The month in review: Perth
By Herron Todd White
The major events affecting the Perth residential market since our February edition were the Federal election, continued cautionary consumer sentiment, continued downturn in the mining and construction sectors, continued negative migration and population growth, job security concerns and winter, which was a very long and cold one – in fact the coldest winter since 1998. For the most part, purchasers went into hibernation.
REIWA September quarterly statistics confirmed a further reduction in the median house price to $512,500, down from the June figure of $532,000. Housing sales volumes were also down from 5,925 in the June quarter to 4,968. Surprisingly, the median unit price increased to $429,000, up $19,000 from the June figure of $410,000. The volume of unit sales however fell from 1,215 in June to 1,064 for the September quarter. The September statistics for vacant land are surprising, showing an increase of $30,000 from the June quarter of $255,000, however this is linked to far lower transaction numbers, with the volume of sales reducing from the June quarter figure of 1,770 to 875 in September.
June quarter rental statistics confirm a further correction in rents from the March quarter with the median house rental falling $10 to $390 per week and units falling $30 to $350 per week. During this period the vacancy rate also increased from 5.6% to 6%.
As at 8 November, the combined number of sales for the week was 672, up from the previous month of 519 and significantly better than this time last year of 481. Property listings were 15,140, comprising 9,433 for dwellings, 3,205 for units and 2,502 for land. This has risen slightly in line with spring listing activity, but does not give any cause for concern.
June quarter construction data from CoreLogic confirmed the number of houses under construction in WA continued to decline and that the number of houses under construction is at its lowest level since September 2012.
The most recent CoreLogic-TEG consumer housing market sentiment survey results reveal that 80% of the Perth respondents thought it was a good time to buy and not surprisingly only 20% thought it was a good time to sell. 73% of those surveyed still thought the Perth housing market was vulnerable to a significant correction in value. Only 20% of those surveyed believed values would increase over the next 12 months, with 53% believing they would remain stable and 27% believing they would fall.

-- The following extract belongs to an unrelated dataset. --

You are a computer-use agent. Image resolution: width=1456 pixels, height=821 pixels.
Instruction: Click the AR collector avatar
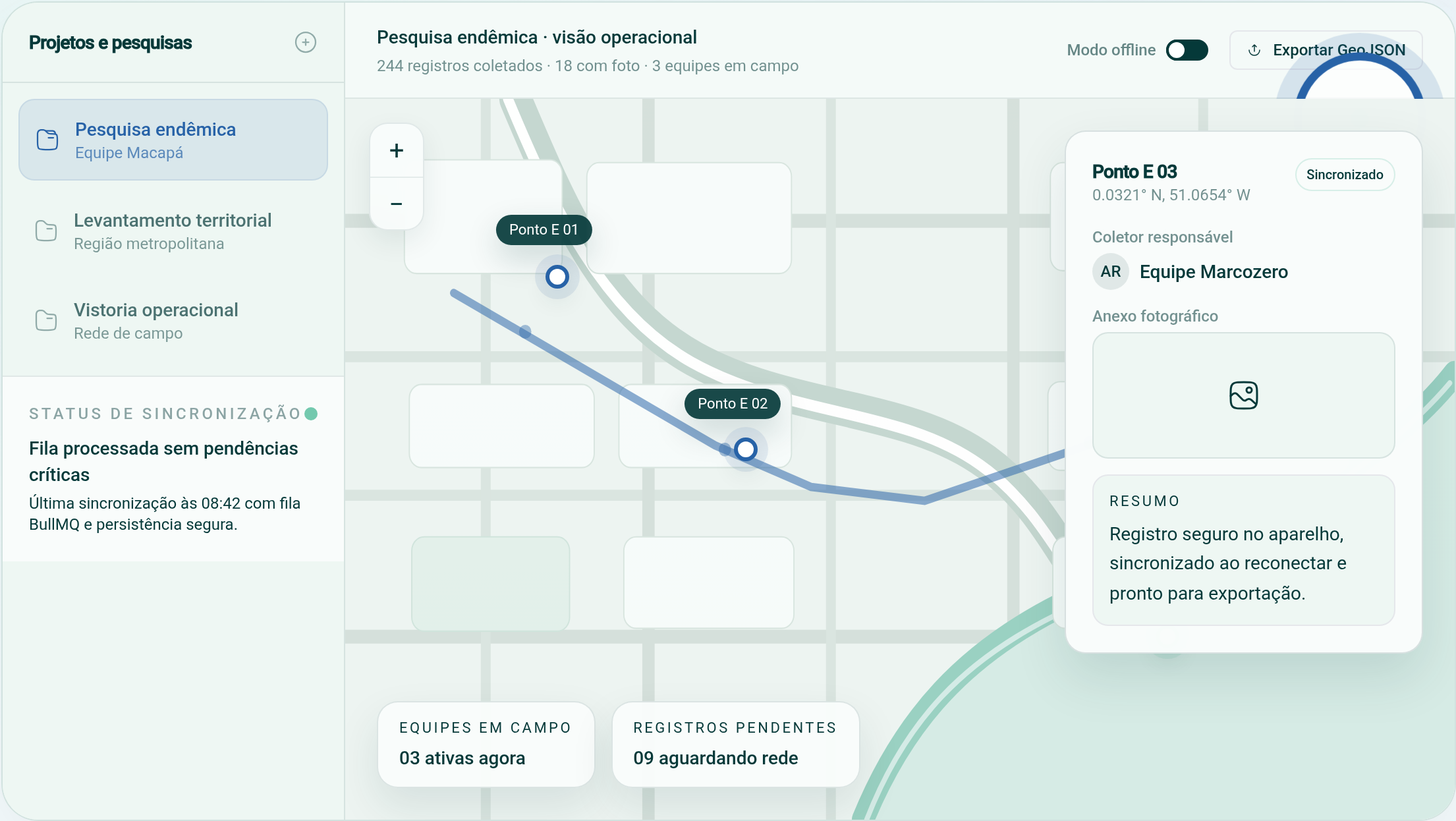(x=1110, y=271)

Whilst the September quarter shows an increase in the median land value and not the downward correction we would have expected, our day to day experiences paint another picture with many land estates – particularly those 15 kilometres or more from the Perth CBD – having reduced their asking prices or now offering incentives including cash rebates.
Similarly, the improvement in the September quarter unit median value is at odds with what we are experiencing in the field with recent contracts of newly completed units and apartments confirming a retraction in values from the peak in mid 2014. There remains a very significant supply of units and apartments with further value corrections required to improve the demand versus supply equation.
Now back to the weather. As our city begins to thaw out it appears the residential property market is starting to experience the traditional spring uplift albeit with values confirming a correctional trend since February. Our valuers are reporting an improvement in activity within the first home buyer’s market and strong activity in the upgrade market in the $800,000 to $2 million price category. This is particularly evident for suburbs with good amenity, close proximity to the CBD or beach and good schooling options.
Unfortunately the prestige market remains subdued although we note that modern contemporary properties appear to be faring slightly better than older and now perceived dated property in this market segment.
Our February edition can be summarised as a tale of caution and uncertainty with positive opportunities to upgrade if market corrections continued to occur. We were cautious about land values in areas greater than 15 kilometres from the Perth CBD and also cautious of the apartment/unit sector, particularly the potential for significant oversupply. Despite the September statistics showing a more positive outcome, our valuers have been reporting evidence to the contrary and as such we think our predictions in these two sectors in February have come to fruition.
While the past four to six weeks has seen strong improvement in the upgrade market (which was also predicted in February), we were in hindsight too optimistic with regard to the prestige market which remains subdued. Overall, the majority of our predictions and concerns have come to pass and as such we would give ourselves a rating of 7.5 out of 10.